En este lugar santo no parecen existir las clases, ni las castas, ni las diferencias entre los hombres; es como si siguiese vivo el sueño del fundador del sijismo, un hindú llamado Nanak, que a los doce años sorprendió a sus familiares al negarse a que le colocasen el tradicional hilo blanco de los brahmines: «¿No son acaso los méritos y las acciones lo que distingue a unos de otros?», les preguntó. Convencido de que portar el hilo creaba falsas distinciones entre los hombres, se negó a llevarlo. Su rebelión contra la religión de sus padres le hizo conciliar las creencias del hinduismo de los mil dioses con las del islam monoteísta en una religión nueva, despojada de muchas de las contradicciones y de los sinsentidos de las otras dos. «No hay hindúes, no hay musulmanes; no hay más que un Dios, la Verdad Suprema», acabó proclamando Nanak, digno heredero de los místicos que siempre han formado parte del mosaico de la India. Curiosamente, a miles de kilómetros de su Punjab natal, en Europa, unos contemporáneos suyos también estaban impulsando un período de renacimiento religioso similar. Como Lutero y Calvino, Nanak condenaba la idolatría y en vez del dogma y la doctrina defendía la creencia básica en la Verdad. «La religión no reposa sobre palabras vacías —dijo Nanak—. Es religioso quien considera a todos los hombres como sus iguales». Sus prédicas obtuvieron un eco cada vez más amplio en un país que sufría el abuso de las castas, y se fue rodeando de shishyas, vocablo sánscrito que significa «discípulo» y del que derivó la palabra sij. Nanak se convirtió así en su primer gurú, otra palabra sánscrita que significa «maestro». Él y sus sucesores lucharon contra el ritualismo excesivo, contra la desigualdad y contra la discriminación y el maltrato a las mujeres. Perseguidos por los mogoles, que profesaban el islam, los gurús supieron extraer de la tiranía de estos últimos el fermento de su vitalidad. El noveno y último sucesor del gurú Nanak transformó su religión en una fe militante, en una hermandad combatiente a la que dio el nombre de Khalsa, «los Puros». Como signo de distinción y para premiar su dedicación, a todos los sijs les otorgó el apellido Singh, que significa «León», merecido homenaje a un pueblo que ha tenido que luchar heroicamente por su identidad y sus creencias a lo largo de los siglos.

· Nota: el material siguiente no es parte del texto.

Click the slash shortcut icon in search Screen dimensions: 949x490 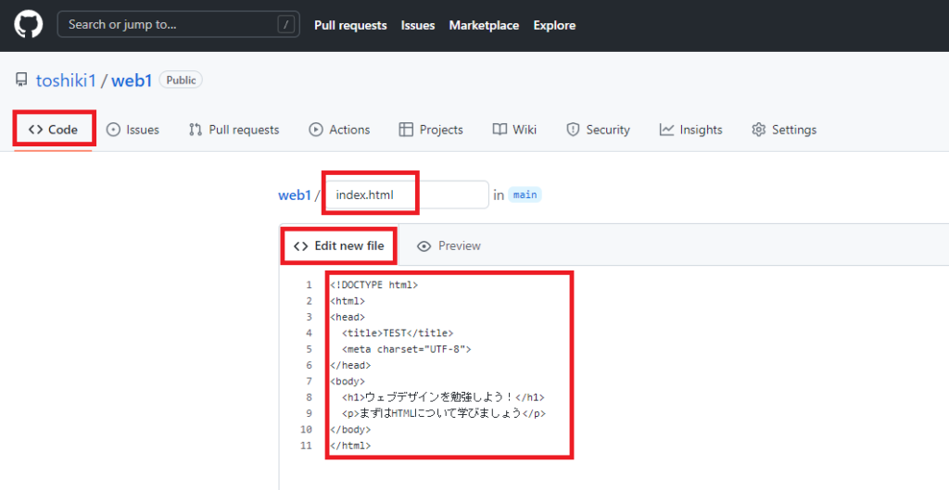[285, 25]
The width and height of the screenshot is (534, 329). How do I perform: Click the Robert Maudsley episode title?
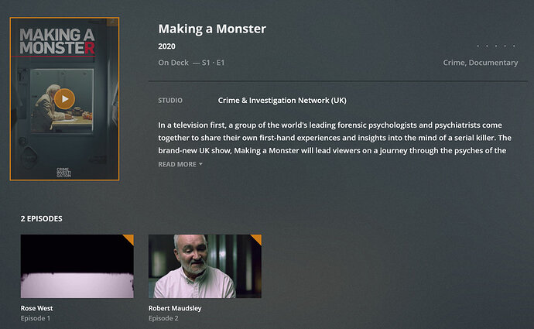[175, 308]
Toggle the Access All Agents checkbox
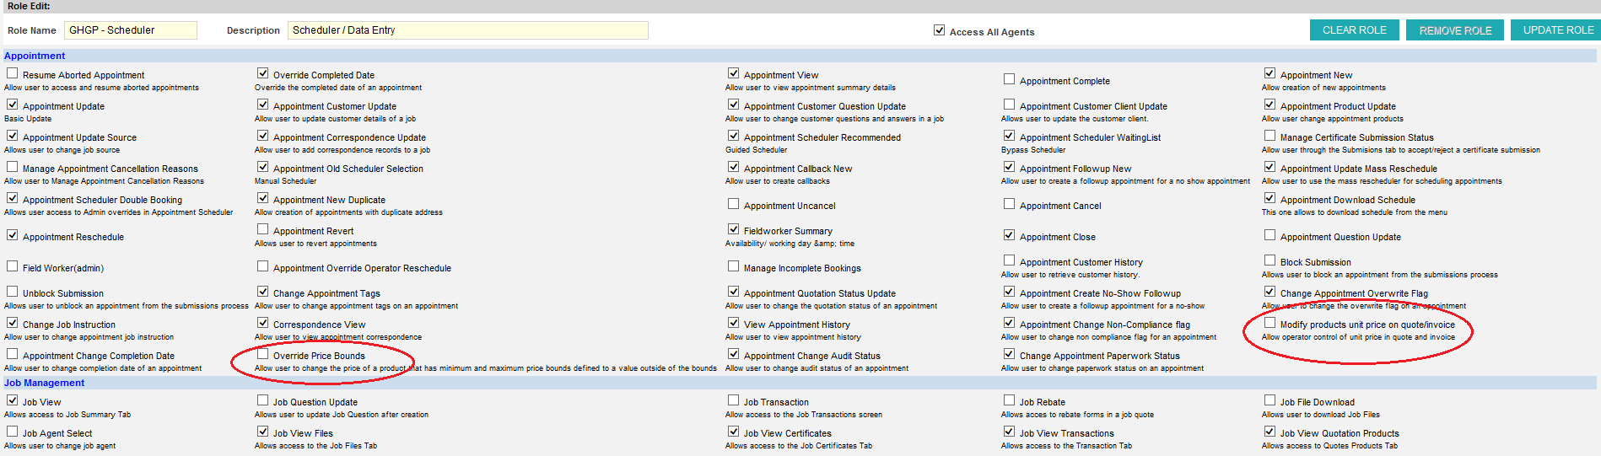The height and width of the screenshot is (456, 1601). 939,30
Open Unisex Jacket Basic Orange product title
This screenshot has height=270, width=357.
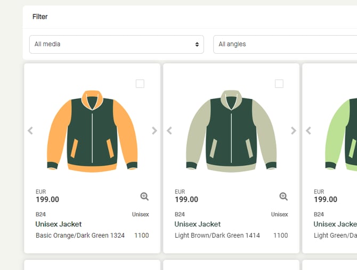(59, 224)
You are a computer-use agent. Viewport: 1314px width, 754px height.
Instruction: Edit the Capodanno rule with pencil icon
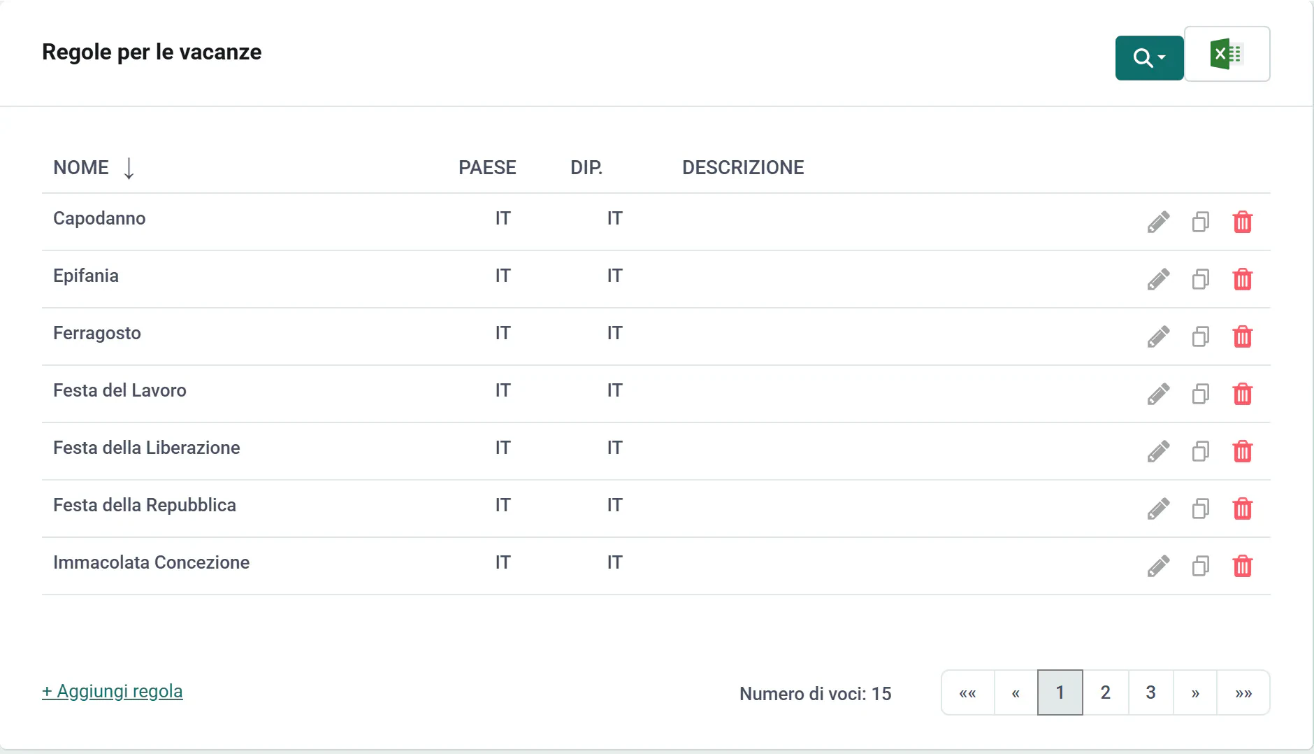point(1158,222)
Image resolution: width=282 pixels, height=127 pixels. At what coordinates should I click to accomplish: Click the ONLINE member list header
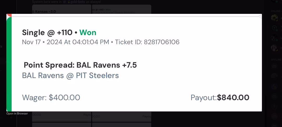[x=276, y=11]
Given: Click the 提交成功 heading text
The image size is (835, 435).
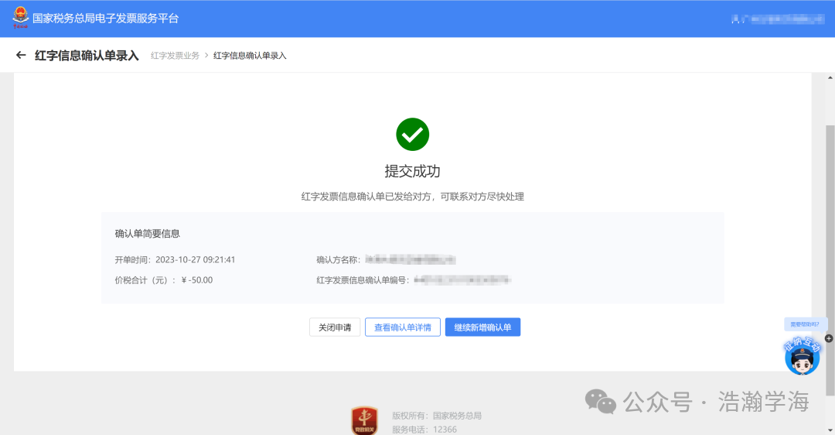Looking at the screenshot, I should [412, 171].
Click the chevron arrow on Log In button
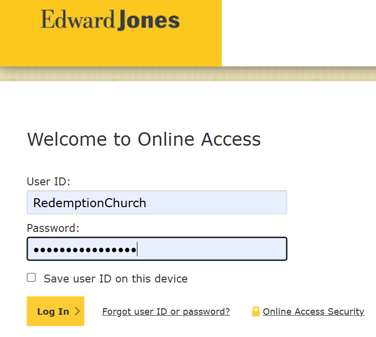376x337 pixels. pyautogui.click(x=77, y=312)
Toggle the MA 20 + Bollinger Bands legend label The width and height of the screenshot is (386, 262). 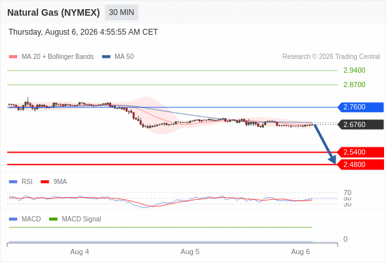[x=58, y=57]
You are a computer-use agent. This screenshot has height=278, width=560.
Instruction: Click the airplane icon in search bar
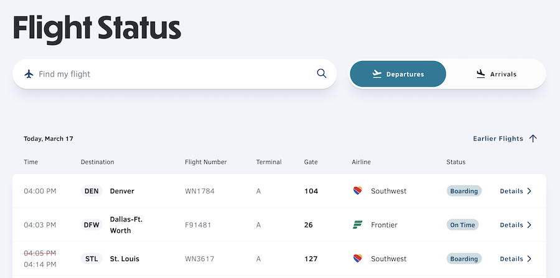click(29, 74)
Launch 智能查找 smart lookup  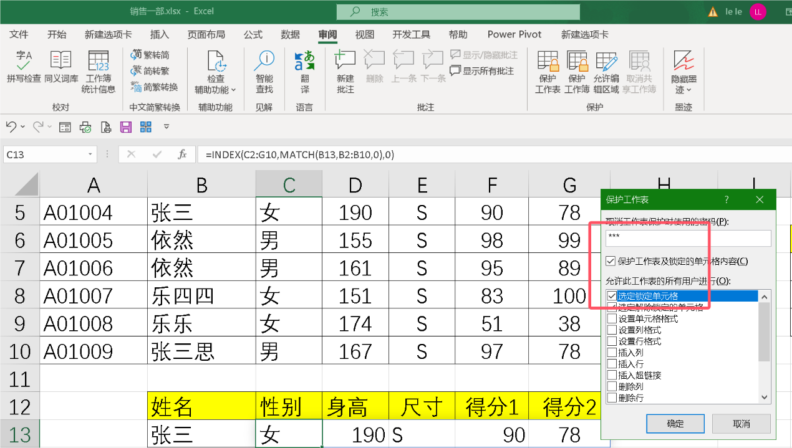click(x=264, y=70)
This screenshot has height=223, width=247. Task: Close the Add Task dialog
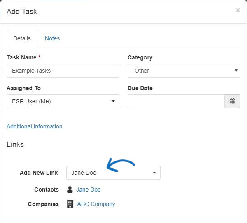pos(238,10)
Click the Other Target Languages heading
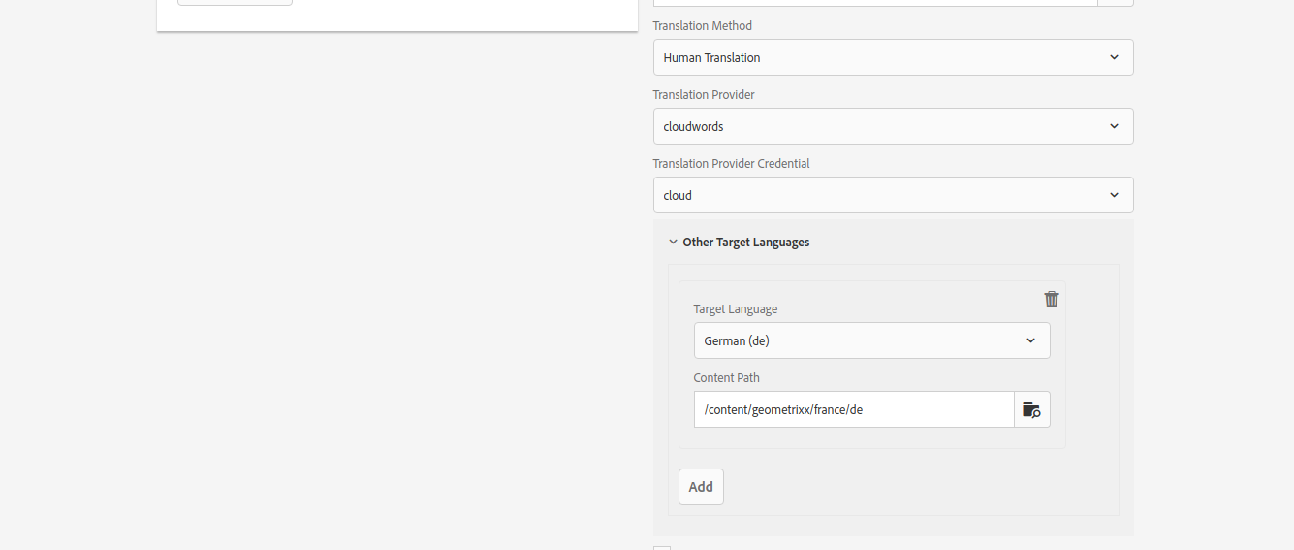Screen dimensions: 1294x550 click(x=745, y=243)
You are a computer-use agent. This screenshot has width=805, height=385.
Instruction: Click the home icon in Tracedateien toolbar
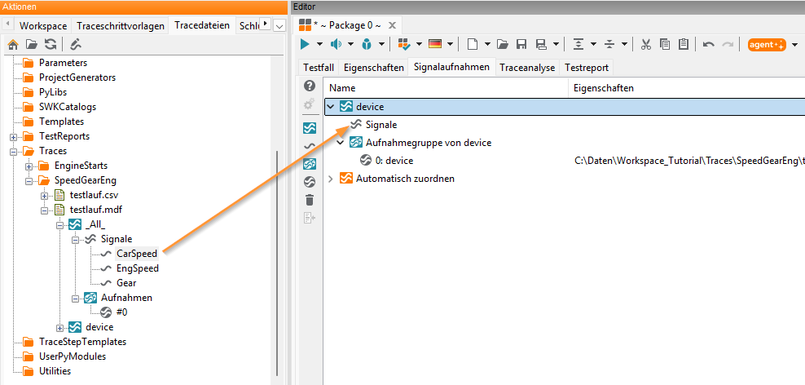coord(13,45)
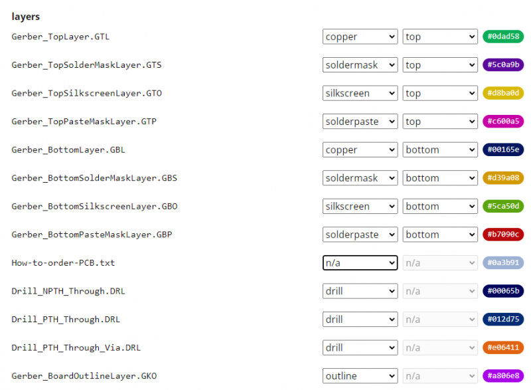Click the #0dad58 green color swatch
The image size is (531, 390).
click(502, 37)
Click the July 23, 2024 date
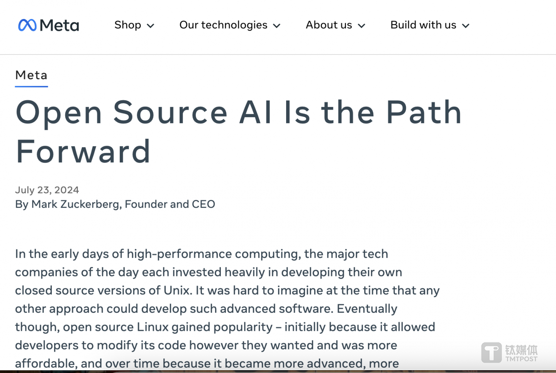Image resolution: width=556 pixels, height=373 pixels. point(47,190)
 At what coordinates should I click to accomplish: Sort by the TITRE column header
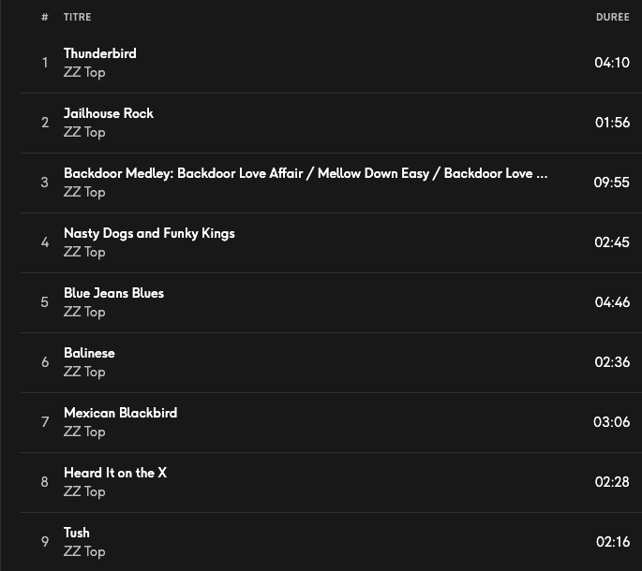pyautogui.click(x=78, y=17)
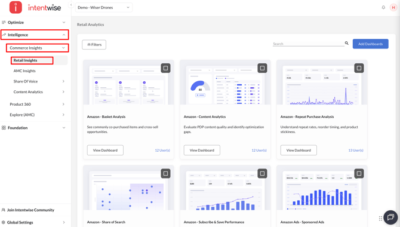
Task: Tick the Amazon - Repeat Purchase Analysis card checkbox
Action: tap(359, 68)
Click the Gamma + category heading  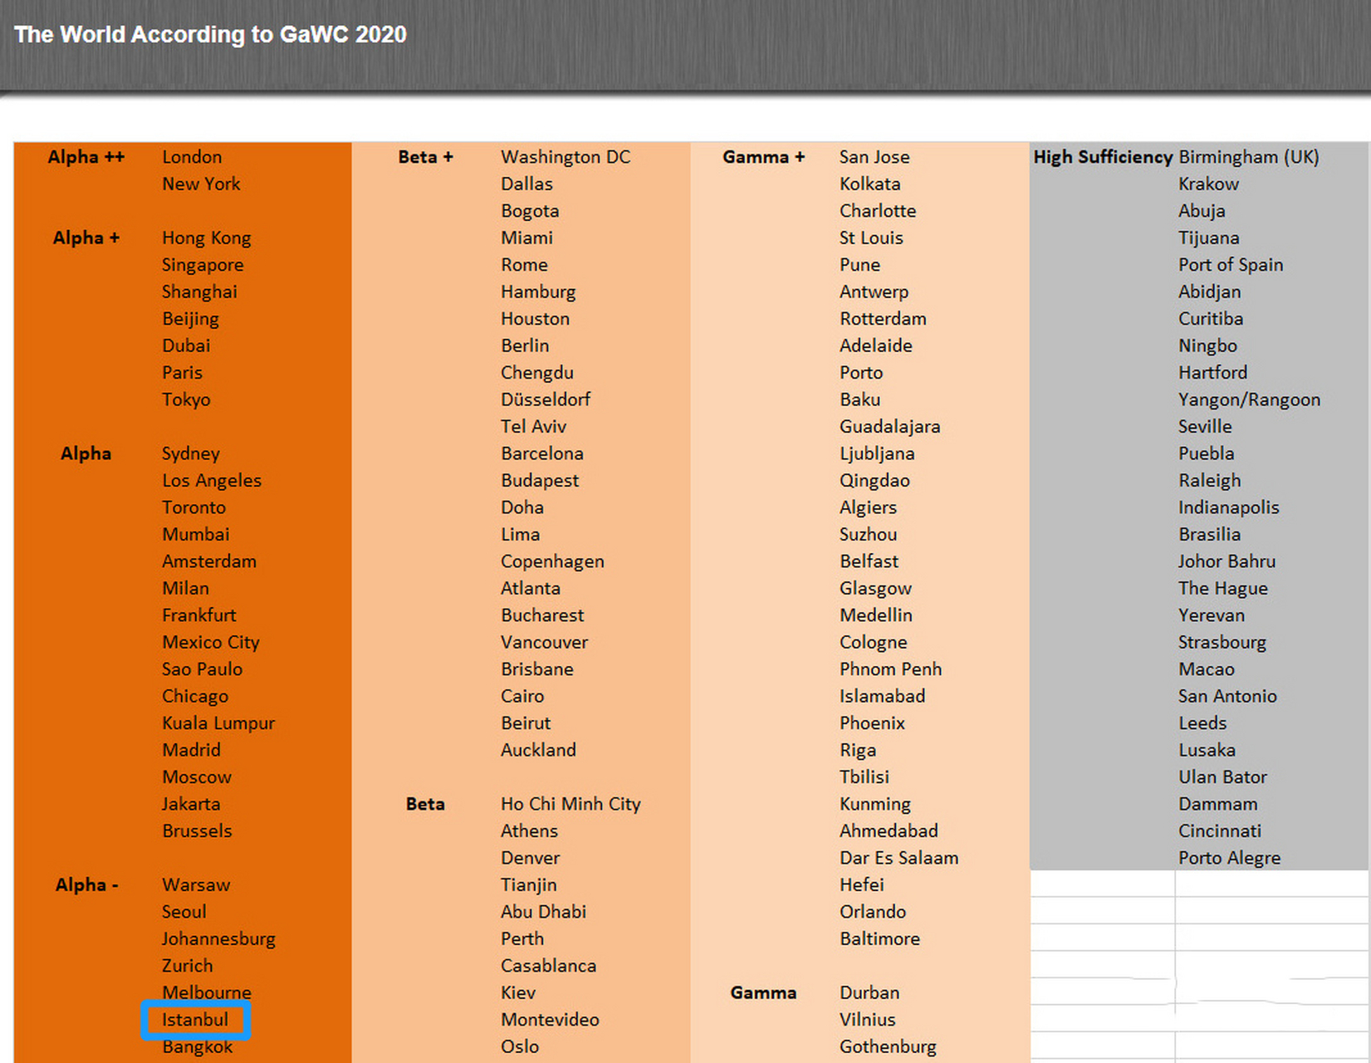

Si la primera vez que Anita vio a los sacerdotes sijs —esos «barbudos con pinta de matusalenes», como los llamó su criada Lola—, sintió una mezcla de temor e intimidación, ahora le sucede lo contrario: le inspiran simpatía y confianza. Junto a ellos se siente protegida. Tiene la impresión de que mientras esos hombres, que parecen sabios de la Biblia, estén cerca, nada podrá pasarle ni a ella ni a su bebé. En el Templo de Oro, la casa sagrada de los sijs, los sacerdotes imponen al niño el nombre de Ajit, y luego el apellido Singh, que compartirá con otros seis millones de correligionarios. La ceremonia, muy simple, consiste en hacer beber a los presentes, en una copa de metal, agua y azúcar mezclados por medio de un sable de doble filo. A esta mezcla de dulzura y acero la llaman amrit, «néctar de vida», del que se vierte una gota en los labios del niño. Mientras, un sacerdote entona los versos del bautismo: «Eres hijo de Nanak, hijo del Creador, el elegido… Amarás al hombre sin distinciones de casta o creencia. No adorarás ni piedra, ni tumba, ni ídolo. En tiempos de peligro o dificultad, recuerda siempre el santo nombre de los gurús. No reces a ninguno en particular; reza por el conjunto de la Khalsa».
A partir de ahora Anita asume la responsabilidad de que su hijo guarde los cinco preceptos fundamentales de su religión. Para que no se le olvide, el rajá se los escribe, en francés, en un cuaderno forrado de color azul y que ostenta el escudo de Kapurthala.